Der Countdown läuft. Nur noch wenige Monate bis der Nordostdeutsche Jugendtag 2018 auf dem Leipziger Messegelände stattfindet.

Bild: Das Völkerschlachtdenkmal in Leipzig

Die Völkerschlacht bei Leipzig vom 16. bis 19. Oktober 1813 war die Entscheidungsschlacht der Befreiungskriege. Dabei kämpften die Truppen der Verbündeten, im Wesentlichen Russland, Preußen, Österreich und Schweden, gegen die Truppen Napoleon Bonapartes.

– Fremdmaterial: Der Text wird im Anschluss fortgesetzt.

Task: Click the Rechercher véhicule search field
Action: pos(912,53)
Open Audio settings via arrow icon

Mit bis zu 600.000 beteiligten Soldaten aus über einem Dutzend Ländern war dieser Kampf bis zum Beginn des 20. Jahrhunderts wahrscheinlich die größte Schlacht der Weltgeschichte. In dieser wichtigsten Schlacht des Befreiungskrieges gegen die napoleonische Fremdherrschaft brachten die zahlenmäßig überlegenen verbündeten Heere der Österreicher, Preußen, Russen und Schweden Napoleon Bonaparte die entscheidende Niederlage bei, die ihn dazu zwang, sich mit der verbliebenen Restarmee und ohne Verbündete aus Deutschland zurückzuziehen.

In der Schlacht wurden von den rund 600.000 beteiligten Soldaten 92.000 getötet oder verwundet.

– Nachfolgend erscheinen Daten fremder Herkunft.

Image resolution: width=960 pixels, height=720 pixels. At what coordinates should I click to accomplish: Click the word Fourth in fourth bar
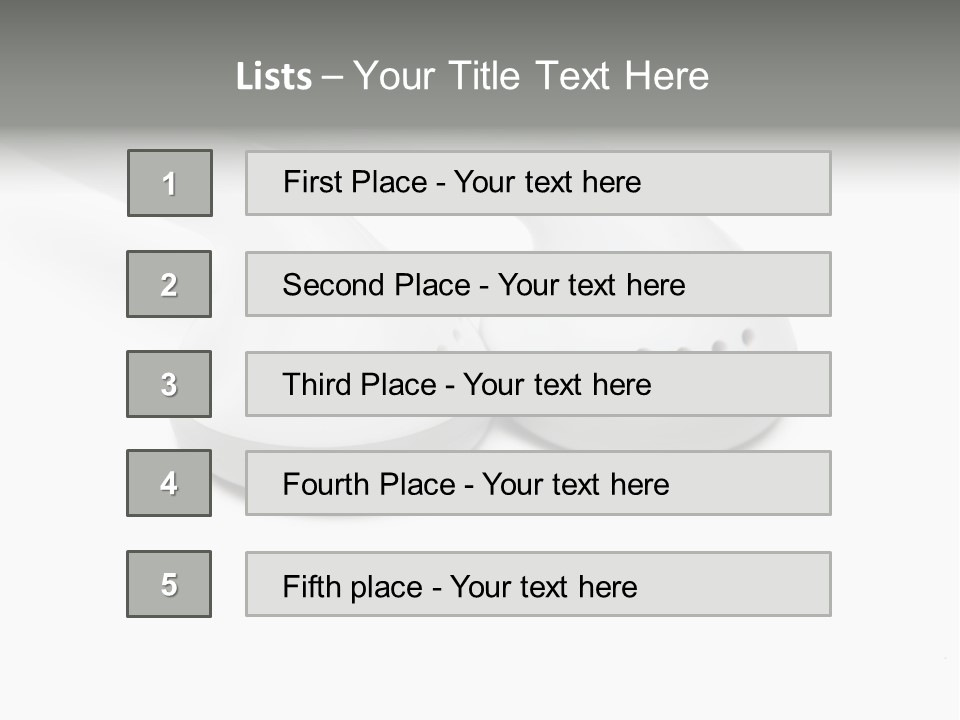click(327, 485)
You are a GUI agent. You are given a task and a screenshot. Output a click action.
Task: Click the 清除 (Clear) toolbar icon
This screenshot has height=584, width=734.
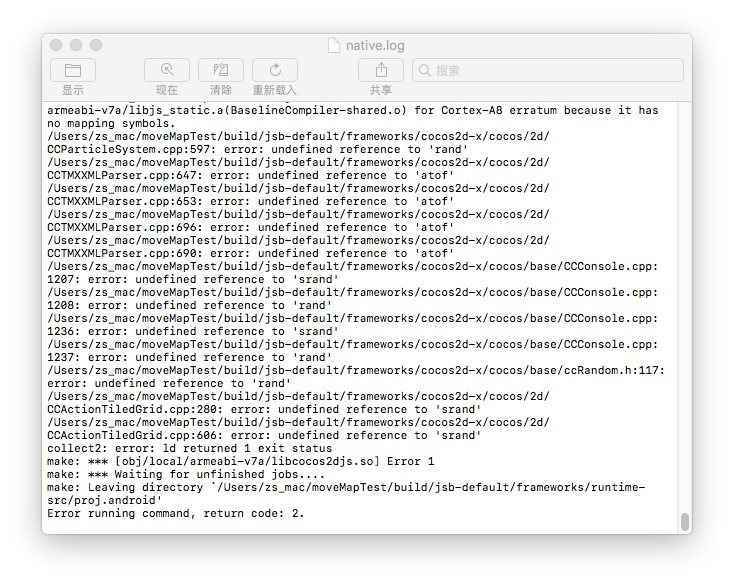coord(221,70)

In Erinnerung an diese Völkerschlacht wurde im Südosten Leipzigs das Völkerschlachtdenkmal nach Entwürfen des Berliner Architekten Bruno Schmitz errichtet und zum einhundertsten Jahrestag am 18. Oktober 1913 eingeweiht. Dieses Wahrzeichen wurde in der Nähe des Gebietes errichtet, in dem die heftigsten Kämpfe stattfanden und die meisten Soldaten fielen.

Mit 91 Metern Höhe zählt es zu den größten Denkmälern Europas und ist eines der bekannten Wahrzeichen Leipzigs. Es bildet eine weithin sichtbare Landmarke mit markanter Silhouette. Heute gehört es einer Stiftung des öffentlichen Rechts der Stadt Leipzig.

Unmittelbar vor dem Völkerschlachtsdenkmal befindet sich der künstlich angelegte See der Tränen, welcher die Tränen der Völker, die um die Gefallenen der Schlacht trauern, symbolisieren soll.